Future doctors, relying heavily on AI, may lack the experiential knowledge needed to handle challenging situations. Unlike the traditional path where doctors accumulate experience over time, AI-driven scenarios may leave them without a wealth of varied experiences to draw upon when needed most.

Laparoscopic and robotic surgery is being developed and has its value, the real challenge comes with the patient who has a frozen abdomen due to multiple adhesions and previous surgery and that the human surgeon is required to pick this apart with skills and insights that are not available in the laparoscopic domain and yet those skills are developed out with the laparoscopic domain.

Similarly, if an AI diagnostician responds with a ‘computer says no,’ physicians may find themselves ill-equipped to step in. Their reliance on the computer’s conclusions during routine consultations may leave them without the clinical reasoning skills developed through diverse experiences.

As we embrace the benefits of AI in medicine, we must ponder whether a smooth handover from AI to human in critical moments is truly reassuring or a reason to reflect on the evolving nature of medical expertise.

Ai only has to be better than the average doctor for it to be better for the population as a whole, yet who reading this would describe themselves as a below average Emergency Medicine Doctor (obviously, reading St Emlyns Blog immediately puts you above average, so let me put it another way, would you describe yourself as a below average St Emlyns blog reader).

Here is where we have another conundrum: as with automation in aviation, Ai in medicine will save more lives overall but there will be a price to pay. Old fashioned, fly by the seat of your pants, pilots might never have made the simple error that caused the crash of flight 447 because the experience they gained from 1000s of hours of manual flying wouldn’t have left them in the situation where they didn’t know what to do. It therefore follows that, although Ai’s introduction in to medicine will save more lives overall, in the future a small number of patients will die who could have been saved by the doctors of today – and that I feel that is going to be our biggest challenge ahead.

So for a final twist this entire blog was written using a collaboration between human (me) and Ai (ChatGPT). Had I relied on purely the Ai you would have got a pretty short, superficial blog. Had I relied purely on me you would have got over 3500 rambling words on the subject. By working together with my ideas and its articulation we were able to come up with a (hopefully) coherent and interesting blog – but it won’t have made me a better writer!
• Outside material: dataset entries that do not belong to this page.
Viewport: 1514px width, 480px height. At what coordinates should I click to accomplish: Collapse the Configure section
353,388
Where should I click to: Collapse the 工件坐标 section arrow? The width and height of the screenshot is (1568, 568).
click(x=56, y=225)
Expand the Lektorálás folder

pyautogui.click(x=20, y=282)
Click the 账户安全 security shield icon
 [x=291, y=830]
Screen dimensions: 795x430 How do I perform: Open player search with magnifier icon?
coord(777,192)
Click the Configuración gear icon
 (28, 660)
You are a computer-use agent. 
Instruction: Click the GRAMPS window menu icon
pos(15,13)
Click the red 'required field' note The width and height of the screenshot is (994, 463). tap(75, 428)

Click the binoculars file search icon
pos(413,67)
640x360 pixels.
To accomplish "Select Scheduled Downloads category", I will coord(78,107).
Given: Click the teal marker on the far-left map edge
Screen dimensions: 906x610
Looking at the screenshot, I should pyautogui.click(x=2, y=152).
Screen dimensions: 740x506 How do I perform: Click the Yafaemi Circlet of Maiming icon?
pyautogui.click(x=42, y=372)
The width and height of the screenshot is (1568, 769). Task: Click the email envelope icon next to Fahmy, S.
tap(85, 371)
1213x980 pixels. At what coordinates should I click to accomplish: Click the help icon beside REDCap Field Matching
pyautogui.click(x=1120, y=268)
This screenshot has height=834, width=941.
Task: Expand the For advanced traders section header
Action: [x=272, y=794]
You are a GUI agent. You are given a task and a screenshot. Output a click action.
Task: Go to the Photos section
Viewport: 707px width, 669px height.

Thanks to everyone a St Emlyns for their additional ideas on this blog!

Disclaimer: This blog is my personal view on how Ai is starting to influence teaching, learning, clinical practice and assessment. It is my view alone and not that of my employers/university who are developing their own strategies for dealing with Ai in education, learning and assessment. Ai is a fast moving area where progress and regulation may appear out of sync, and so it will be interesting to see if my observations, views and predictions are widely agreed, and/or come to pass.

Victoria Brazil

December 26, 2023 at 7:43 pm

Lovely post, thank you Nick ( and Chat GPT)
Just the latest example of the tension between training for ‘old skills ‘ ( DL, open appendectomies, landmark central lines) versus getting better at newer, superior techniques that might occasionally fail/ not be available – like the Tesla autopilot or the aircraft autopilot in your story
vb

Simon Carley
December 28, 2023 at 6:33 pm

Much truth in this, as all new technologies appear to be feared initially, with skeptics disproportionately looking for any flaws.